• **Compito scritto 1**
Nel brano sulla pace tra Israele e Palestina, in che anno Fatah ha perso il controllo di Gaza a favore di Hamas?
• **Compito scritto 2**
Prosegui il brano sulla pace tra Israele e Palestina dopo l'ultima frase riportata.

• **Brano del documento**
◇ ◇ ◇ ◇ ◇ ◇ ◇

Si intensificano le voci che raccontano di un Donald Trump intenzionato a presentare nel giro di poche settimane, pare all’inizio del nuovo anno, una proposta forte per arrivare alla pace tra Israele e Palestina. L’idea è di quelle che ormai sono accolti con risatine di scetticismo o sospiri di noia (tipo: ancora?!?!), perché è lunga la lista dei leader, americani e non solo, che ci hanno provato senza successo.

Il momento, inoltre, non pare propizio. Sul lato palestinese della barricata è in corso il tentativo di mettere d’accordo Fatah e Hamas, ovvero la Cisgiordania e la Striscia di Gaza, fieramente rivali da quando, nel 2007, Fatah perse dopo una vera battaglia il controllo di Gaza a favore di Hamas, che peraltro aveva vinto le elezioni politiche del 2006. Un eventuale accordo tra le due anime palestinesi sarebbe un grosso ostacolo a una pacificazione con Israele, che considera Hamas un movimento terroristico ed è in questo spalleggiato dagli Usa. Sul lato israeliano, prosegue la politica di allargamento degli insediamenti in terra palestinese, e lo stesso premier Benjamin Netanyahu ha promesso di costruire migliaia di nuove abitazioni in Cisgiordania, per incrementare la popolazione israeliana degli insediamenti che già conta oltre 700 mila persone, ovvero quasi il 10 per cento della popolazione dell’intero Israele. Detto questo, quando mai il momento è stato buono, negli ultimi vent’anni, per un accordo tra palestinesi e israeliani?

◇ ◇ ◇ ◇ ◇ ◇ ◇

• **Dati forniti**
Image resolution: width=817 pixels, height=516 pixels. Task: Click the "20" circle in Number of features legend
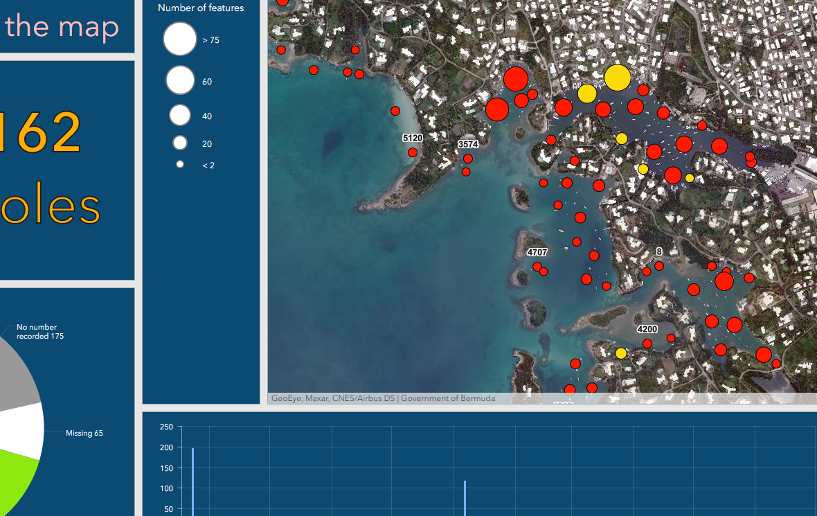tap(180, 143)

◇ ◇ ◇ ◇ ◇ ◇ ◇

• **Risposta 1**
Nel 2007.

• **Risposta 2**
C’è una contingenza internazionale che potrebbe favorire Trump. Ed è quella che emerge dalle parole di Yaacov Nagel, fino alla primavera scorsa consigliere per la sicurezza nazionale del premier Netanyahu. Nagel ha parlato dell’Arabia Saudita e del desiderio della nuova dirigenza saudita, con in testa il principe ereditario Mohammed bin Salman, di arrivare al più presto a un’intesa diplomatica con Israele per disinnescare quella che sia i sauditi sia gli israeliani considerano la minaccia più seria, ovvero l’Iran e l’estensione della sua influenza politica e militare in Iraq, Siria e Israele. Un’alleanza alla luce del sole, vista tra l’altro come una benedizione dagli Usa, darebbe a entrambi i Paesi una leva assai forte per contrastare le ambizioni (secondo loro) egemoniche e le intenzioni (secondo loro) aggressive del Paese degli ayatollah.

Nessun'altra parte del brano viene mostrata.